Our current limiting sounds similar to 930's, though maybe not as sophisticated as you describe. I've already described our system in this thread, but i'll summarize it here too:

We didn't do any integration in an attempt to predict and preempt a circuit breaker tripping. We simply sense the current being drawn by our drive motors, and programmatically limit the power requested of the drive system.

Each time through the control loop, if the current being drawn by any one of the drive motors is above a certain threshold, the program scales back the power being requested of all the drive motors.
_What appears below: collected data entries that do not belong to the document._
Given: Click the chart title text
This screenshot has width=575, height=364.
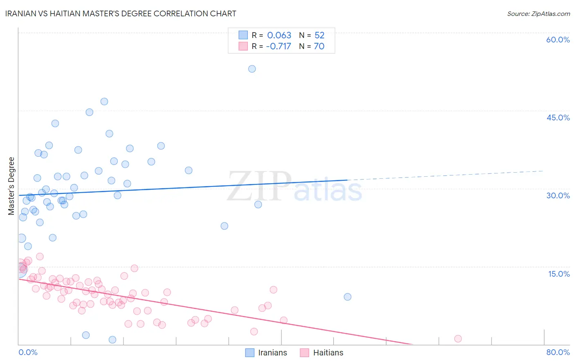Looking at the screenshot, I should click(121, 13).
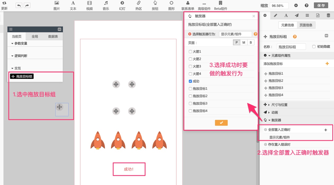Enable the 初始隐藏 checkbox
The height and width of the screenshot is (185, 334).
click(314, 47)
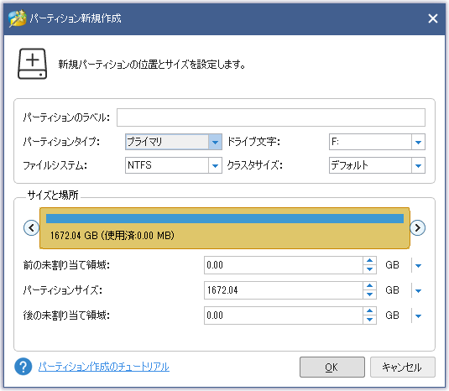The width and height of the screenshot is (449, 391).
Task: Click the blue question mark help icon
Action: pyautogui.click(x=23, y=367)
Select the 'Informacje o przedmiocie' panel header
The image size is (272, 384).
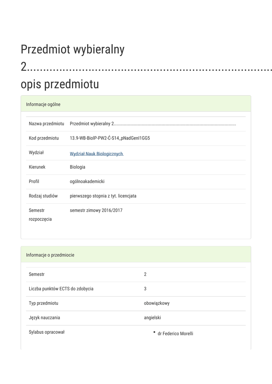[50, 255]
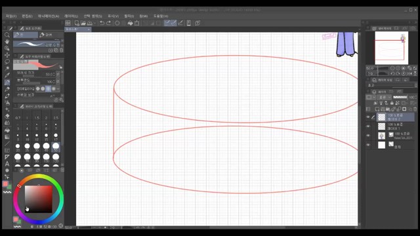Select the Zoom magnifier tool
Screen dimensions: 420x236
coord(7,35)

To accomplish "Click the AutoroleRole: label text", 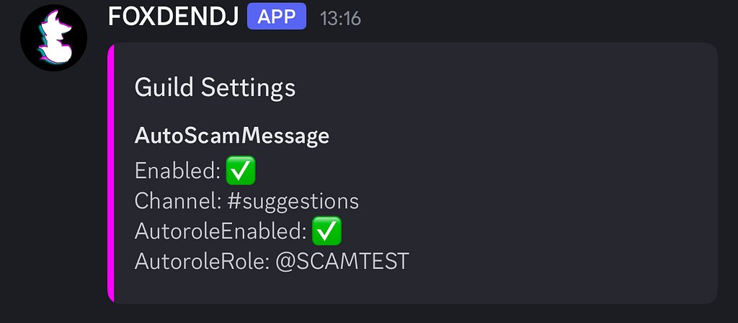I will tap(202, 261).
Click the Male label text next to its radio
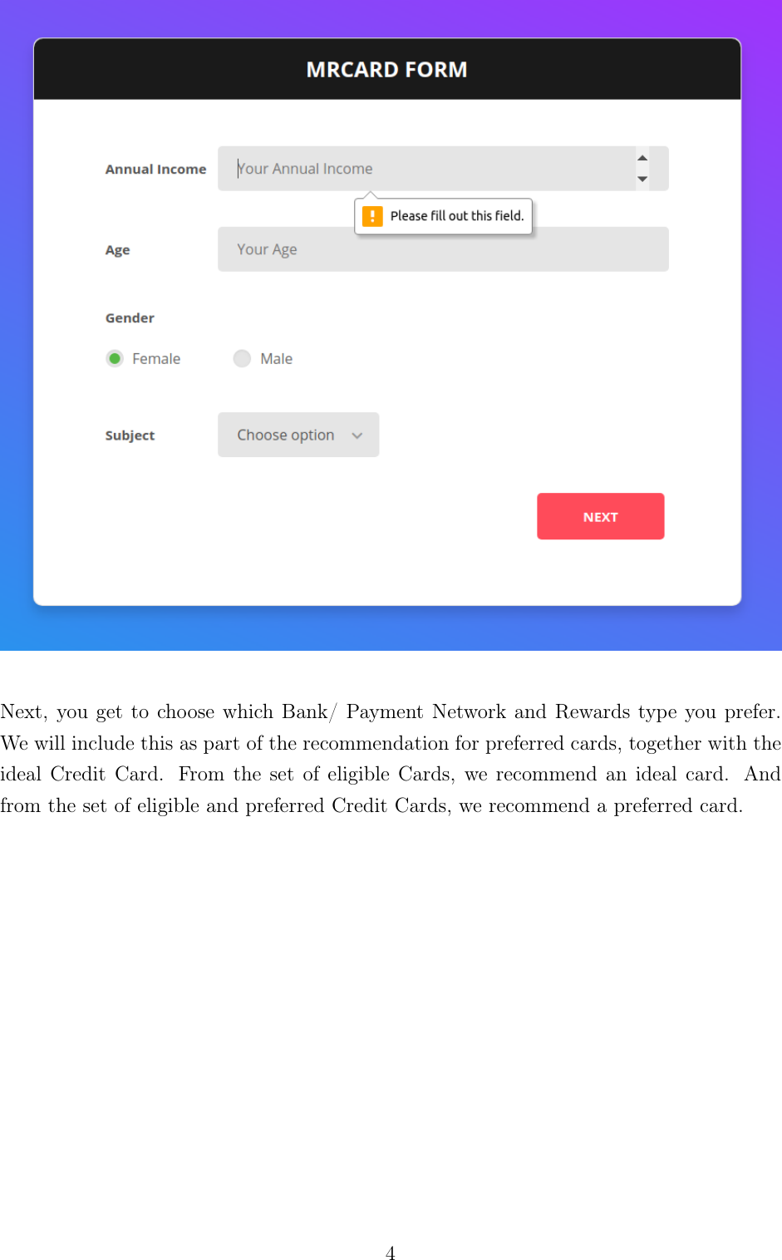The height and width of the screenshot is (1260, 782). [x=276, y=358]
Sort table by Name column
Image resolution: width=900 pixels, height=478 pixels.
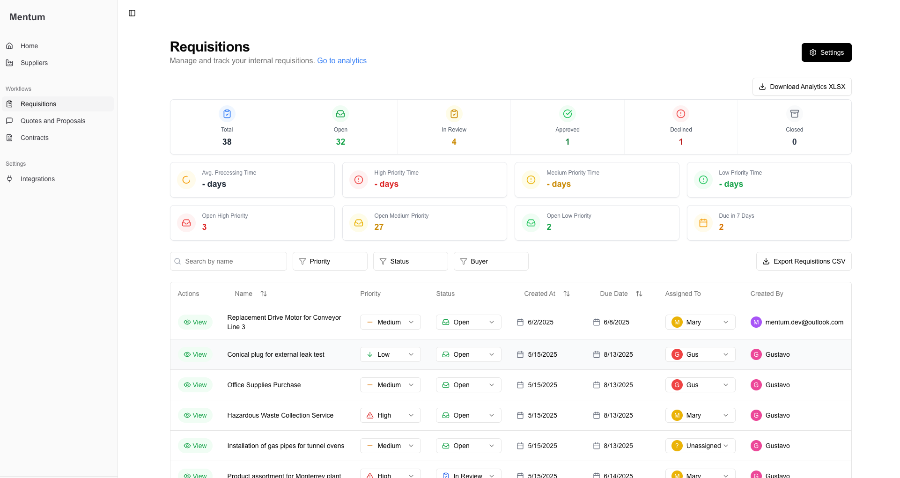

The scaling factor starts at 100%, and every time through the control loop that the current is above the threshold, the factor is cut back by 5 percentage points (but not below 10%.) Once the current gets back below the threshold, each time through the control loop the scaling factor is increased by 1 percentage point until it gets back up to 100%.

I was able to experimentally determine a threshold which would prevent the breakers from tripping even with the wheels stalled when pushing against an immovable object.
Quote:
Originally posted by kmcclary

Has anyone implemented any of the following?
...
- How to throttle back multimotor drives CORRECTLY to prevent backdriving any of the motors
As I was tuning our system, it appeared to me that the only thing required to keep our drive from being back-driven was to not allow the scaled back pwm value to fall into the "dead zone" between 117 and 137.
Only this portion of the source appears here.